**Requirement A:**
In the listing below, repeat word for word every line from the one containing "hillside (759, 217)" down to the one containing "send (563, 309)", including both of those lines and nothing else.

**Source passage:**
12.5 Selecting the WCX Mode Using Hooks

Users can have complete control over the way wide characters are handled by SICStus Prolog if they supply their own definitions of appropriate hook functions. A set of such functions, implementing a specific environment for handling wide characters is called a WCX box. A sample WCX box is described below (see A Sample WCX Box).

Plugging-in of the WCX hook functions can be performed by calling

     void SP_set_wcx_hooks ( int usage,
                             SP_WcxOpenHook *wcx_open,
                             SP_WcxCloseHook *wcx_close,
                             SP_WcxCharTypeHook *wcx_chartype,
                             SP_WcxConvHook *wcx_from_os,
                             SP_WcxConvHook *wcx_to_os);

The effect of SP_set_wcx_hooks() is controlled by the value of usage. The remaining arguments are pointers to appropriate hook functions or NULL values, the latter implying that the hook should take some default value.

There are three independent aspects to be controlled, and usage should be supplied as a bitwise OR of chosen constant names for each aspect. The defaults have value 0, so need not be included. The aspects are the following:

  1. decide on the default code-set

    This decides the default behavior of the wcx_open and wcx_chartype hook functions (if both are supplied by the user, the choice of the default is irrelevant). The possible values are:

    WCX_USE_LATIN1 (default)
    WCX_USE_UTF8
    WCX_USE_EUC
    Select the behavior described above under titles iso_8859_1, utf8, and euc, respectively; see WCX Environment Variables.
  2. decide on the default system encoding

    The flags below determine what function to use for conversion from/to the operating system encoding, if such functions are not supplied by the user through the wcx_from_os and wcx_to_os arguments (if both are supplied by the user, the choice of default is irrelevant).

    WCX_OS_8BIT
    (default) Select the “truncation to 8-bits” behavior.
    WCX_OS_UTF8
    Select the UTF-8 encoding to be used for all communication with the operating system.
  3. decide on the preservation of ASCII, i.e. the codes in 0..127

    This is important if some of the conversion functions (wcx_from_os, wcx_to_os, and wcx_getc, wcx_putc, see later) are user-defined. In such cases it may be beneficial for the user to inform SICStus Prolog whether the supplied encoding functions preserve ASCII characters. (The default encodings do preserve ASCII.)

    WCX_PRESERVES_ASCII
    (default) Declare that the encodings preserve all ASCII characters, i.e. getting or putting an ASCII character need not go through the conversion functions, and for strings containing ASCII characters only, the system encoding conversions need not be invoked.
    WCX_CHANGES_ASCII
    Force the system to use the conversion functions even for ASCII characters and strings.

We now describe the role of the arguments following usage in the argument list of SP_set_wcx_hooks().

**Information provided:**
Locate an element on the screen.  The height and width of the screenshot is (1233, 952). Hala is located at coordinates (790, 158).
==
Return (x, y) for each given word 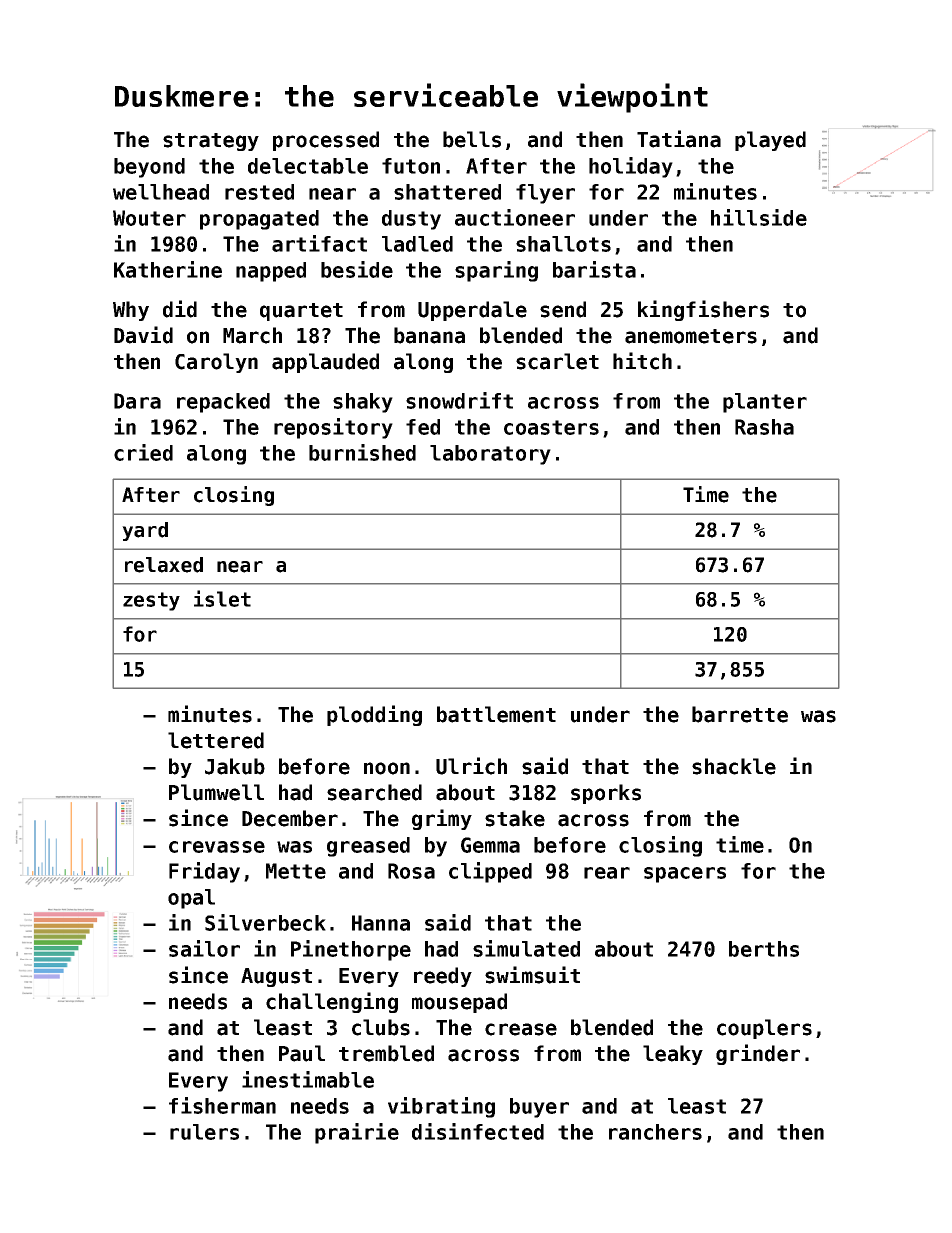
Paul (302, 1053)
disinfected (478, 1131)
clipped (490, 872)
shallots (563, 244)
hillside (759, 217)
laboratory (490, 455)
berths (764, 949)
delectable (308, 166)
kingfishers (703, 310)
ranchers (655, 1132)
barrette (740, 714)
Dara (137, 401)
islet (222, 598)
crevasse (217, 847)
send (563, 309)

**Requirement B:**
Duplicate verbatim the portion of the WCX hooks passage above that runs from "WCX_USE_UTF8" down to "WCX Environment Variables.".

**Final answer A:**
hillside (759, 217)
laboratory (490, 455)
berths (764, 949)
delectable (308, 166)
kingfishers (703, 310)
ranchers (655, 1132)
barrette (740, 714)
Dara (137, 401)
islet (222, 598)
crevasse (217, 847)
send (563, 309)

**Final answer B:**
WCX_USE_UTF8
    WCX_USE_EUC
    Select the behavior described above under titles iso_8859_1, utf8, and euc, respectively; see WCX Environment Variables.